Problem description:
Reply with nothing but the number of lines in the data below where the word "Cancel" occurs.
:::
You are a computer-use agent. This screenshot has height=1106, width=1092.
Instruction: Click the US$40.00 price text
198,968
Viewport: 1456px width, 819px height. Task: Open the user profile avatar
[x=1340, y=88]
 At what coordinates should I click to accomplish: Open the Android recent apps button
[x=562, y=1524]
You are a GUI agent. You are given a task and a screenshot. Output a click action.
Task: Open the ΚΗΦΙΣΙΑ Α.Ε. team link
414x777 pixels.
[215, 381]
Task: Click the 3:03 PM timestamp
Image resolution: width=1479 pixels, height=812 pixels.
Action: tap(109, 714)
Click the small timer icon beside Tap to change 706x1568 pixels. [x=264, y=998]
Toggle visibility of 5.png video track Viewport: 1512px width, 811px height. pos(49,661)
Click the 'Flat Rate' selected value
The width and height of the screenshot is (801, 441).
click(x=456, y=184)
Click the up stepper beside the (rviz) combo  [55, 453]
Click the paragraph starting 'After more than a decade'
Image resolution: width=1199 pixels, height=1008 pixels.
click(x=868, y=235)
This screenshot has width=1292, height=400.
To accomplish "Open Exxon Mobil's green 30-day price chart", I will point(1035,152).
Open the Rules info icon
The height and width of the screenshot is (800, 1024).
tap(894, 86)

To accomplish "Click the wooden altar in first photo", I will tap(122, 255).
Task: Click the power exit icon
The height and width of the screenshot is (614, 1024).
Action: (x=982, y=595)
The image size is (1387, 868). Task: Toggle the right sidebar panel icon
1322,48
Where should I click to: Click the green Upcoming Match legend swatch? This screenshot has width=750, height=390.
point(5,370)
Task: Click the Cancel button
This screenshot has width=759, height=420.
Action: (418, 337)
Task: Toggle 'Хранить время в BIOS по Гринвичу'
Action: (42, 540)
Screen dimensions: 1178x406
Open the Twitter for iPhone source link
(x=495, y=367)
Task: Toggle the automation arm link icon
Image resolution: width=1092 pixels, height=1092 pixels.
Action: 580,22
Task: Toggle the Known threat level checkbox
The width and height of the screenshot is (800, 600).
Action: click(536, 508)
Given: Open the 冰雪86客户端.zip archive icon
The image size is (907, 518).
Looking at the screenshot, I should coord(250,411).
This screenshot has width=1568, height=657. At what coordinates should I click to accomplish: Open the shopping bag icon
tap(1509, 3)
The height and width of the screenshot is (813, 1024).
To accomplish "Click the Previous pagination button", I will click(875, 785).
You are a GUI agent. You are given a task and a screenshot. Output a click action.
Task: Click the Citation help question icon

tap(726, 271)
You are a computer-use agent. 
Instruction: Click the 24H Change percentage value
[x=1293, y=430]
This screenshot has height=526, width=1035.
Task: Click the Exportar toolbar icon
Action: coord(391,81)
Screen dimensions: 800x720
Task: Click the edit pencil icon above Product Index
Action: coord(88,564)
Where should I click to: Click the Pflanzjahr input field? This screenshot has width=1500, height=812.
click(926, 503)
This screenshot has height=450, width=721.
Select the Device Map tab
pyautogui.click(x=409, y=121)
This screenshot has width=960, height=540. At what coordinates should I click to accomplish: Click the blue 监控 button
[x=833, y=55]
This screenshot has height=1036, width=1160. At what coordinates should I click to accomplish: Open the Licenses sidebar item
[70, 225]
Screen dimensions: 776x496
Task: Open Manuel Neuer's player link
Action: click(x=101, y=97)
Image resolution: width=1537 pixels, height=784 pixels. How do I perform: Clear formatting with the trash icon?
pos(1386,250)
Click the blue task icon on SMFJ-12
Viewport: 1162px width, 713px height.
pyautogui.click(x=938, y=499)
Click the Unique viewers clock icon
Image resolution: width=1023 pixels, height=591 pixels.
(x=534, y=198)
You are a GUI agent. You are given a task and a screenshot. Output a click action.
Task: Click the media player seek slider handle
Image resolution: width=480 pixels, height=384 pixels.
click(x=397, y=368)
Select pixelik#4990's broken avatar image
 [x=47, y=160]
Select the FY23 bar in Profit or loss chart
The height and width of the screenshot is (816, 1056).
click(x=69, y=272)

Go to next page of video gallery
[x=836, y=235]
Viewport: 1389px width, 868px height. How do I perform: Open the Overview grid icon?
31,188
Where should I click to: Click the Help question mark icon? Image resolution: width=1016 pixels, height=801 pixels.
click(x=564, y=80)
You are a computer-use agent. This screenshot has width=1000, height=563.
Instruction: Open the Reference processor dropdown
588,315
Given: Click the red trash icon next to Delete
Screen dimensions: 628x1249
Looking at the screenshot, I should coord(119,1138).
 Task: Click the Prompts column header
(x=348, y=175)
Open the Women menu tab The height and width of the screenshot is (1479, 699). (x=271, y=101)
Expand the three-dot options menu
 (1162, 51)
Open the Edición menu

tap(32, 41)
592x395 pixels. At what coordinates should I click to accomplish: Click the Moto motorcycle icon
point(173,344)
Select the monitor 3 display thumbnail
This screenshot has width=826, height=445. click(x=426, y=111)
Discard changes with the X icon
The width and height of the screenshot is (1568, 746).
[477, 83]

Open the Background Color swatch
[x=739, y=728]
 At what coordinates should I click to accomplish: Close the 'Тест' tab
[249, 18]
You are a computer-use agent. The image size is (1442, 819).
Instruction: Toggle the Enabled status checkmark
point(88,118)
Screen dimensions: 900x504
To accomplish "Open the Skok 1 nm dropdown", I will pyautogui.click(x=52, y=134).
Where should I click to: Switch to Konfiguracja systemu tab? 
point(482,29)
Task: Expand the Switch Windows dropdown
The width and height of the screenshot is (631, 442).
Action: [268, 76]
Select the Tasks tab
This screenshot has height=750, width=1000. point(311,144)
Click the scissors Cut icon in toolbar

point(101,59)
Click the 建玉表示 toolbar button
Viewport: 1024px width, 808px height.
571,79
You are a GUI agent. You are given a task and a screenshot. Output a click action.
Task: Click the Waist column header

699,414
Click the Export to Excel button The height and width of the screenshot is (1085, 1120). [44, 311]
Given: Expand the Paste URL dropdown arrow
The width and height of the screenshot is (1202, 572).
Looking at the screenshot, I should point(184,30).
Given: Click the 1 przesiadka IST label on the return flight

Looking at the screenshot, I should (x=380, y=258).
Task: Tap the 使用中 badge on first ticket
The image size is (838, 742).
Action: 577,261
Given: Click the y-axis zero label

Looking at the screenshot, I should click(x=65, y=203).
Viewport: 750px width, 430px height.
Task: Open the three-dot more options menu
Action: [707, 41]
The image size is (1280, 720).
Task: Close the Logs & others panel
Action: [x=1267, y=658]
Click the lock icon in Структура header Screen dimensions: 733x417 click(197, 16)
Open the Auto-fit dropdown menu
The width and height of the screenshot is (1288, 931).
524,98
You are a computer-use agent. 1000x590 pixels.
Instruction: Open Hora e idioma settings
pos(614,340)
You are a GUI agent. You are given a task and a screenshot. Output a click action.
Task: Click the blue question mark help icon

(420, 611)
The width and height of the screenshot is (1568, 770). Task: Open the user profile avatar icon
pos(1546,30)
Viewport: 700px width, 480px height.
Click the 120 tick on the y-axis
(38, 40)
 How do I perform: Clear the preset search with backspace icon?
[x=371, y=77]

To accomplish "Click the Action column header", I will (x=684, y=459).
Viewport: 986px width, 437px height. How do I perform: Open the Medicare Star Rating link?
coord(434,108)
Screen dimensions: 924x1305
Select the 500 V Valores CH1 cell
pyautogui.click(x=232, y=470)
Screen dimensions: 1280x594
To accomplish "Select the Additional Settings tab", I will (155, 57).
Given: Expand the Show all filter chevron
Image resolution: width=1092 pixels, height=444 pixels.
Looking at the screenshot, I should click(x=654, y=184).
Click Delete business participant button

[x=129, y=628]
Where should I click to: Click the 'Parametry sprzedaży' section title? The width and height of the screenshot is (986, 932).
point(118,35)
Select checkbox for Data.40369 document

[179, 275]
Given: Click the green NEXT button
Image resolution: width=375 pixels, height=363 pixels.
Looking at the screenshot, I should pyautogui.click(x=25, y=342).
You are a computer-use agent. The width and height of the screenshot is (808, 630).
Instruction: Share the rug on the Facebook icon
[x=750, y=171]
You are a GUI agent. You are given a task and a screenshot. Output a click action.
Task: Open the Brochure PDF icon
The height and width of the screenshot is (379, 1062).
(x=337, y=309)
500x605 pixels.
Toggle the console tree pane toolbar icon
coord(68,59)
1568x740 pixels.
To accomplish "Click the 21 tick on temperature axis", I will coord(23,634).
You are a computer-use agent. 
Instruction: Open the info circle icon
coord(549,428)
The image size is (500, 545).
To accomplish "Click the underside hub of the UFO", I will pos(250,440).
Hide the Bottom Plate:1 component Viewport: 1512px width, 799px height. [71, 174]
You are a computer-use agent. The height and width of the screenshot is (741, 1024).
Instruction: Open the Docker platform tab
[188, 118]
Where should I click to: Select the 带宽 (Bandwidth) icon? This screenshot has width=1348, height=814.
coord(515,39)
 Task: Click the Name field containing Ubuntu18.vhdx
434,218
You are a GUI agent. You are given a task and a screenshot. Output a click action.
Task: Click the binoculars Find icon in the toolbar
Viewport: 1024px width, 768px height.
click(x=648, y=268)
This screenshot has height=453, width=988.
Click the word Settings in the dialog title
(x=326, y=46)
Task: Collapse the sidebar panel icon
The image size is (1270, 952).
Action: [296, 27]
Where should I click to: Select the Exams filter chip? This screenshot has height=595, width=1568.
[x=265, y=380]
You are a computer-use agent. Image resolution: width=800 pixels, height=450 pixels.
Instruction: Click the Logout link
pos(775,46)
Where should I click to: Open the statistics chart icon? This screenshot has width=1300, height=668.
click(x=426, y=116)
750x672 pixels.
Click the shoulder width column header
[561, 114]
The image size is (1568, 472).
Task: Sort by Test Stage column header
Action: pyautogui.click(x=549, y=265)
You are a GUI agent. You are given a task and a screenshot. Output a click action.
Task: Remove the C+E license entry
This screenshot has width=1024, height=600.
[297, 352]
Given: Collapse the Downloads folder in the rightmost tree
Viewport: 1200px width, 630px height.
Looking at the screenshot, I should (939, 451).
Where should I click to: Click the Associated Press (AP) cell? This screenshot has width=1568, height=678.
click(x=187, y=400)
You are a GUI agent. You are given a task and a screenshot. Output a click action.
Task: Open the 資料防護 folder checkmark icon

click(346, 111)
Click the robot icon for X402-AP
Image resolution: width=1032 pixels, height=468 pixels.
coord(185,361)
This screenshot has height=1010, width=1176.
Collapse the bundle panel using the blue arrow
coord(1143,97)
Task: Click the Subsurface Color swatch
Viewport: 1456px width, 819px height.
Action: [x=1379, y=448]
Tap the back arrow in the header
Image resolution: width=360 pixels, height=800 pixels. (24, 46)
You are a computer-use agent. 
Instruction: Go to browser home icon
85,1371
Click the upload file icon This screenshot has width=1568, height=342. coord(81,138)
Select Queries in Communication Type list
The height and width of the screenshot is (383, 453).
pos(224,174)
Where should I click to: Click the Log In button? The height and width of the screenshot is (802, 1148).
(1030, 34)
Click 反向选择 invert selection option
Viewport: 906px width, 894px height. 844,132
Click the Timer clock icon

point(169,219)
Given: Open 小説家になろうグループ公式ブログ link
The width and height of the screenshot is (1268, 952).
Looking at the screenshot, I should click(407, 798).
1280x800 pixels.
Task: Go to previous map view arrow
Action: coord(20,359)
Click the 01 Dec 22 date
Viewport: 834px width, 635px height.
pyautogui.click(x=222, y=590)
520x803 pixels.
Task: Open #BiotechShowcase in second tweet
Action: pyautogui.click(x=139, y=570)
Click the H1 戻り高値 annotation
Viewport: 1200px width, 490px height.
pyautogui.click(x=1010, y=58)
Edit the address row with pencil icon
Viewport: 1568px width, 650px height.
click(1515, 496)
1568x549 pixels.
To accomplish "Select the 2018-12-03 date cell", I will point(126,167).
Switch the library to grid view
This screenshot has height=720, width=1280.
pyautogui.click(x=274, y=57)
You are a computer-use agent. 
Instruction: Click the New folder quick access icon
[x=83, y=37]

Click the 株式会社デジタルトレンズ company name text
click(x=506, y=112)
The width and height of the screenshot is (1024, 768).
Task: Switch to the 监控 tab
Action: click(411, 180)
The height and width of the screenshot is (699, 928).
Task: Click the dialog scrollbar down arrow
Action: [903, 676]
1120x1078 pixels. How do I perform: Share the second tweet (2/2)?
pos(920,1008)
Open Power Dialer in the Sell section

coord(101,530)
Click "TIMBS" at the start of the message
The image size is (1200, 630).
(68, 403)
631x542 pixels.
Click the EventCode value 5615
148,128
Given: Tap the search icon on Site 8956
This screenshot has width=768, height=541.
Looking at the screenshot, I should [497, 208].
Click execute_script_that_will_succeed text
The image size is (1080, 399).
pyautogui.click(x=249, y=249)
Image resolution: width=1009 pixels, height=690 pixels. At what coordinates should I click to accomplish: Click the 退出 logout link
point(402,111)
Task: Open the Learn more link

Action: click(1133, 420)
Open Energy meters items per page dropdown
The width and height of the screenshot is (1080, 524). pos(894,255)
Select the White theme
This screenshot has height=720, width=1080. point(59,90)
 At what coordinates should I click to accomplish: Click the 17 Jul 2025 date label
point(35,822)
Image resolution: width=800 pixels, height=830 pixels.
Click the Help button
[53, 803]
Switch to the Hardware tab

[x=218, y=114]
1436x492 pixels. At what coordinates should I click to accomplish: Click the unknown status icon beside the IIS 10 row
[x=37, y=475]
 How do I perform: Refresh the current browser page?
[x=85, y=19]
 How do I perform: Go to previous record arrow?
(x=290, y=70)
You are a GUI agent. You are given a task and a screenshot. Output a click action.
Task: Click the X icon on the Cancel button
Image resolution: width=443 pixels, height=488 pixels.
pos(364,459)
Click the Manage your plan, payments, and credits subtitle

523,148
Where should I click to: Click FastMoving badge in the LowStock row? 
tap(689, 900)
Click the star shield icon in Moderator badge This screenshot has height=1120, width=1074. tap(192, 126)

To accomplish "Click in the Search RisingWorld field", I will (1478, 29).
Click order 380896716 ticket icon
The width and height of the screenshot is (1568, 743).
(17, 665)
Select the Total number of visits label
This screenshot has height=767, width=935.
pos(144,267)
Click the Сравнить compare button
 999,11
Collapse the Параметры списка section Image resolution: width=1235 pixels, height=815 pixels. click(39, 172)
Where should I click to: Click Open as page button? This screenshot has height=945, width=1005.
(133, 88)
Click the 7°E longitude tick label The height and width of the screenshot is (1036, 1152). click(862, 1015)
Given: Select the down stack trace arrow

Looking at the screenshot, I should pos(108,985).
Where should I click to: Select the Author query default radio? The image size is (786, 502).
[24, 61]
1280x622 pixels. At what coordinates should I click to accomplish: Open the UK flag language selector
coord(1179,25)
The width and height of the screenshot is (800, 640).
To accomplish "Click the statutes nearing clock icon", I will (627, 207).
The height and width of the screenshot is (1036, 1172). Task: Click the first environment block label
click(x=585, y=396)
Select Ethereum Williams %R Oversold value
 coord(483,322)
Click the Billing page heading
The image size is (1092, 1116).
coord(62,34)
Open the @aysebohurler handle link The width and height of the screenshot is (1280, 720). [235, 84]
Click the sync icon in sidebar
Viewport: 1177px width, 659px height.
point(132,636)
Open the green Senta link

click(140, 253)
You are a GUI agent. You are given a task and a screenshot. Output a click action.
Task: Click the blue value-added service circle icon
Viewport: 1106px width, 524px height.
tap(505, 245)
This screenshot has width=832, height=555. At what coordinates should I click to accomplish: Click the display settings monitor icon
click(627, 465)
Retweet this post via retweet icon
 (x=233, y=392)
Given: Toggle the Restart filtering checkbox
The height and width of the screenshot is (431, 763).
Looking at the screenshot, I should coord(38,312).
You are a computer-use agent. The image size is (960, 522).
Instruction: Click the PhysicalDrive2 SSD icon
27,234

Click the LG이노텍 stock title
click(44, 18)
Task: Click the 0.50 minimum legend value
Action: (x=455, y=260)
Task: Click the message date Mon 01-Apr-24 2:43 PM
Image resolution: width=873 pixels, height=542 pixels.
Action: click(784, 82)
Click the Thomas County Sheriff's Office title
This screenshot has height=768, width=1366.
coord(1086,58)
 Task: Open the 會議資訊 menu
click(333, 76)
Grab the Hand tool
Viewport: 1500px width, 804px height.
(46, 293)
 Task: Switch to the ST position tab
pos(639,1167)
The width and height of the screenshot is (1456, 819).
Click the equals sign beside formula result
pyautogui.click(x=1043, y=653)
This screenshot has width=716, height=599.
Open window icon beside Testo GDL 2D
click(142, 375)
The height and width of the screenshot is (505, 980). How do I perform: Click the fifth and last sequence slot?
:::
Response area:
2